Due to this, he will have to continue to rotate towards a vertical position as he begins his upward acceleration in the power phase. This will result in an offset of maximal acceleration between the pelvis and torso, and a reduction in vertical power. 

2nd Pull: During the power phase, our goal is to maximize vertical power. We want to create the highest acceleration from both the pelvis and torso, simultaneously. 

Our blue line here displays the Acceleration Y component of the Torso (measured from the sternum). The red line displays the Acceleration Y component of the Waist (measured from the pelvis). Above we see the peak vertical acceleration of the torso achieved as Dylan continues rotating into a vertical position.

Several milliseconds later, we see the peak vertical acceleration from the pelvis. This occurs as Dylan begins to quickly accelerate through his triple extension and propel the bar vertically. 

 

Because these two maximal accelerations are offset from one another, the peak vertical power will be reduced.

Correctives:

In order to improve this, we will focus on maintaining a constant torso angle through first pull, not allowing the hips to rise faster than the rest of the torso. This will position the hips closer to the bar at the start of transition, which will allow Dylan to achieve a more vertical position with the hips under the bar at the start of the power phase. This will improve maximal vertical power through the power phase by better synchronizing hips and torso peak acceleration.

After some data review and technique breakdown with Dylan, the next round of power cleans the following week showed marked improvements.

1st Pull:

This time during the 1st pull (above), we see the total forward tilting of the trunk reduced to about 12°. This displays positive change from the 1st session where we observed 21° of total tilt. We will keep working on this until we are able to minimize this forward tilting completely. 

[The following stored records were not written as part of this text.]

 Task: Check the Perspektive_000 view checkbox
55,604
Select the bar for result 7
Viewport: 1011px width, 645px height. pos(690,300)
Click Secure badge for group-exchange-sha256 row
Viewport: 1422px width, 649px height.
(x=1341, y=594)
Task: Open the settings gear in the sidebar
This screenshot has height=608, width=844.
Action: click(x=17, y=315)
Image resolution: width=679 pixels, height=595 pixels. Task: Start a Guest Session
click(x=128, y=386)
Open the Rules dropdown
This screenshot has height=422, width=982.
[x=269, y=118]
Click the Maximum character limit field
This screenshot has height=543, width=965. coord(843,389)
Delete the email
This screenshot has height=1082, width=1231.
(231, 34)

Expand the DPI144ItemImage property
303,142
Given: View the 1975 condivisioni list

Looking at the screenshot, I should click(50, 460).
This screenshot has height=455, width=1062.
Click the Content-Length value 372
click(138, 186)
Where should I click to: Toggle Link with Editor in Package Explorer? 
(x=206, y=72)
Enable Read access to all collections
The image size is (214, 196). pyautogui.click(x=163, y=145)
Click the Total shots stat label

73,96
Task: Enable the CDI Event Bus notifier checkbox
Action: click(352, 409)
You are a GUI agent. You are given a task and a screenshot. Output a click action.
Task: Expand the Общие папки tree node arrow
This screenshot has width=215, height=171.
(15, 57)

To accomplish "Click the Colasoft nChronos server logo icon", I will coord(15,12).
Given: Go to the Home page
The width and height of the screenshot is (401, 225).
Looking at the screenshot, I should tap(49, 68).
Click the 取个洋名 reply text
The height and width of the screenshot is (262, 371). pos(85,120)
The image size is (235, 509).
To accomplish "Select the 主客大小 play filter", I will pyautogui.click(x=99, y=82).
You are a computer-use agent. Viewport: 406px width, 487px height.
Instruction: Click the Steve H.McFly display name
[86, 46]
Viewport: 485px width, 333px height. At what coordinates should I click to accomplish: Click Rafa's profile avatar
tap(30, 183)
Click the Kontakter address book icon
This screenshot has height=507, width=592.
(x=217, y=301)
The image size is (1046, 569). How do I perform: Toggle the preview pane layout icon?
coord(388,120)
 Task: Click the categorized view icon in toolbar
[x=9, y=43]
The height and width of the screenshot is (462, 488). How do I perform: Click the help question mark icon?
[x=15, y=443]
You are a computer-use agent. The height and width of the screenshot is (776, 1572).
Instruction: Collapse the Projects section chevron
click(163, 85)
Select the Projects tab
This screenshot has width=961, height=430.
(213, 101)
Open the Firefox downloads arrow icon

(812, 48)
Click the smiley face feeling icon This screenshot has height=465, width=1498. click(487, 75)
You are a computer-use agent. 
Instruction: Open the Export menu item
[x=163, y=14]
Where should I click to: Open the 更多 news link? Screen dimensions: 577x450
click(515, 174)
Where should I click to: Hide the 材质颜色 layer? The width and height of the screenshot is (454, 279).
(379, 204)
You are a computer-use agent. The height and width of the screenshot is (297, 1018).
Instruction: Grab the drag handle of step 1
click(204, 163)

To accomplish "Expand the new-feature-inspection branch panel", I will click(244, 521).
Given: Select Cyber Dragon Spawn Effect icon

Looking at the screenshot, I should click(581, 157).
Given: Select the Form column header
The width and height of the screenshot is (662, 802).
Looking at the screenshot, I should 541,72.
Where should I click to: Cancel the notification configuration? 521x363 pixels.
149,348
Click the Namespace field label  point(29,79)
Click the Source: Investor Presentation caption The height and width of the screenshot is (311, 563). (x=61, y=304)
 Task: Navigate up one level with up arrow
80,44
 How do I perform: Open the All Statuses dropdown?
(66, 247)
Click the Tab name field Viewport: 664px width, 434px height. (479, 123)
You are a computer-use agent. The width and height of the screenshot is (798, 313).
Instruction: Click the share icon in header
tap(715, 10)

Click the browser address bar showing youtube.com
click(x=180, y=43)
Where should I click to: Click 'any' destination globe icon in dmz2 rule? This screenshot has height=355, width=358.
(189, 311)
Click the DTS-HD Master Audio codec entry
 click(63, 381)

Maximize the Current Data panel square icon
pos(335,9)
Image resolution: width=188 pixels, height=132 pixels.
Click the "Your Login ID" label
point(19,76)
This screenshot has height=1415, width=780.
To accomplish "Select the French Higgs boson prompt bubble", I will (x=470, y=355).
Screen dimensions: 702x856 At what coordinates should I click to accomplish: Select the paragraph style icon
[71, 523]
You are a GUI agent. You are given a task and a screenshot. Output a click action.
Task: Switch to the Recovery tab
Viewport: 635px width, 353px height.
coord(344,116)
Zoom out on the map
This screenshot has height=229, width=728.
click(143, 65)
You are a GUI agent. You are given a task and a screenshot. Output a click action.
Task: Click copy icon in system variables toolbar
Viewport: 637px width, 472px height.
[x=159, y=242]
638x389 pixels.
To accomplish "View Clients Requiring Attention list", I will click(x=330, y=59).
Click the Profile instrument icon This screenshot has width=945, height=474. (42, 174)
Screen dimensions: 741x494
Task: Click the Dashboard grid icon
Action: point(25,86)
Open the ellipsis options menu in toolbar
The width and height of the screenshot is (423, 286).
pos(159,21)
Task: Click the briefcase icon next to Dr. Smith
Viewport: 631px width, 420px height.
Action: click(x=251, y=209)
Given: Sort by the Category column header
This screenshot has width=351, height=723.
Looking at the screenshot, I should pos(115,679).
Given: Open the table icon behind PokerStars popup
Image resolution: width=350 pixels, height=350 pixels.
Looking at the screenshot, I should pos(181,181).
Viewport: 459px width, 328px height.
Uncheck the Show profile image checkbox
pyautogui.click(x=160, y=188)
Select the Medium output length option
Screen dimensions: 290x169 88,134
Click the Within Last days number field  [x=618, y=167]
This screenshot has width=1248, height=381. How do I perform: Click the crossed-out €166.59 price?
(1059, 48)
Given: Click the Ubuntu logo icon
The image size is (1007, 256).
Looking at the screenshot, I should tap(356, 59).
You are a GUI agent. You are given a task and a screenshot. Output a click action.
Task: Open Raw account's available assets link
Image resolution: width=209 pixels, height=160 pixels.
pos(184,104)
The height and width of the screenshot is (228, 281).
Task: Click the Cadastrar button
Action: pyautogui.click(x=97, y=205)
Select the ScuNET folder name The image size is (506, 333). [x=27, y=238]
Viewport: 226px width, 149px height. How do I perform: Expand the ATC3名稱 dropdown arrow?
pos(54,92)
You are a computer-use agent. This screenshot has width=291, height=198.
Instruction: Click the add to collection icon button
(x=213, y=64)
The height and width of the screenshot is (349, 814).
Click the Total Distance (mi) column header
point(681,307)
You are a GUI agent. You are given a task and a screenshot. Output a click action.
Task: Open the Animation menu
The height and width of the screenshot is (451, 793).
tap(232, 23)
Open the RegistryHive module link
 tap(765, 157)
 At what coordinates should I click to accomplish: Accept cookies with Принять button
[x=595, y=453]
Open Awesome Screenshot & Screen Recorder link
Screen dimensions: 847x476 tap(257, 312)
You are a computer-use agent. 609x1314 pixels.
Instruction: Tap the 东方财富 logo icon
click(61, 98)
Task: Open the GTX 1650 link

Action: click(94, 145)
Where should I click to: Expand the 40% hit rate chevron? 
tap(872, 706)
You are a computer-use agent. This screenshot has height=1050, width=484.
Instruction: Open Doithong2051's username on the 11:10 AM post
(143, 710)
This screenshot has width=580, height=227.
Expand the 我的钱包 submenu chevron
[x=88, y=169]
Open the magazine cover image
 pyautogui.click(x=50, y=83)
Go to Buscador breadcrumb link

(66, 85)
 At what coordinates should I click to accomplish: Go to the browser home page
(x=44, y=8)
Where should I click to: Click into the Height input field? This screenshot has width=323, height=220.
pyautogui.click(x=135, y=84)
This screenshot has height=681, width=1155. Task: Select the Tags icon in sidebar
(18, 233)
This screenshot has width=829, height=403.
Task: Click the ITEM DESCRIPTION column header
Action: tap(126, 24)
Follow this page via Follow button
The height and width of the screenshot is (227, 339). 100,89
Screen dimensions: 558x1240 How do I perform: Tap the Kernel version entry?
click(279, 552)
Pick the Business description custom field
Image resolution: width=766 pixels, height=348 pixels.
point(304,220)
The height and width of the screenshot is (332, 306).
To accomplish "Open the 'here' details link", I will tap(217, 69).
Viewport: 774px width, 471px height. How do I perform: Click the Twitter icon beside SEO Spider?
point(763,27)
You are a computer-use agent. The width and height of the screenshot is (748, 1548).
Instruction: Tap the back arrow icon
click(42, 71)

This positions Dylan in a much more favorable position relative to the bar during the transition phase. This allows for improved synchronization of the maximal accelerations from the pelvis and torso during the power phase. 

 

Looking at the power phase, we can now see the Waist (red) and Torso (blue) Acceleration Y components synchronizing much better with one another. This indicates we have improved in our goal of maximizing vertical power output.